Relevance to Our Work: Historical foundation for sparse autoencoders. Our manifold extensions maintain this biological inspiration while adding geometric structure.

9. Practical Implications

9.1 Universal Sparse Autoencoders: Interpretable Cross-Model Concept Alignment

Authors: Harrish Thasarathan et al. Publication: 2025 ArXiv: https://arxiv.org/abs/2502.03714

Key Contributions:

Studies universality of SAE features across models
Analyzes concept alignment between different architectures
Tests transferability of learned representations

Relevance to Our Work: If manifolds are fundamental, they should be universal across models. Our validation experiments should test whether manifold structures transfer across different synthetic models and to real LLMs.

9.2 Steering Language Models with Activation Engineering

Authors: Alexander Matt Turner et al.
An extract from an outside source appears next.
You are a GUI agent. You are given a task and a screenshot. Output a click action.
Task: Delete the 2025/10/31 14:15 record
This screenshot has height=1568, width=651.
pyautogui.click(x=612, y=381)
Publication: 2024 ArXiv: https://arxiv.org/abs/2308.10248

Key Contributions:

Methods for steering LLM behavior through activation manipulation
Demonstrates practical applications of interpretability
Shows importance of understanding representation geometry

Relevance to Our Work: Understanding manifolds enables better steering: can move along geodesics on manifolds for smoother, more natural interventions. Manifold-aware steering could be more effective than linear steering.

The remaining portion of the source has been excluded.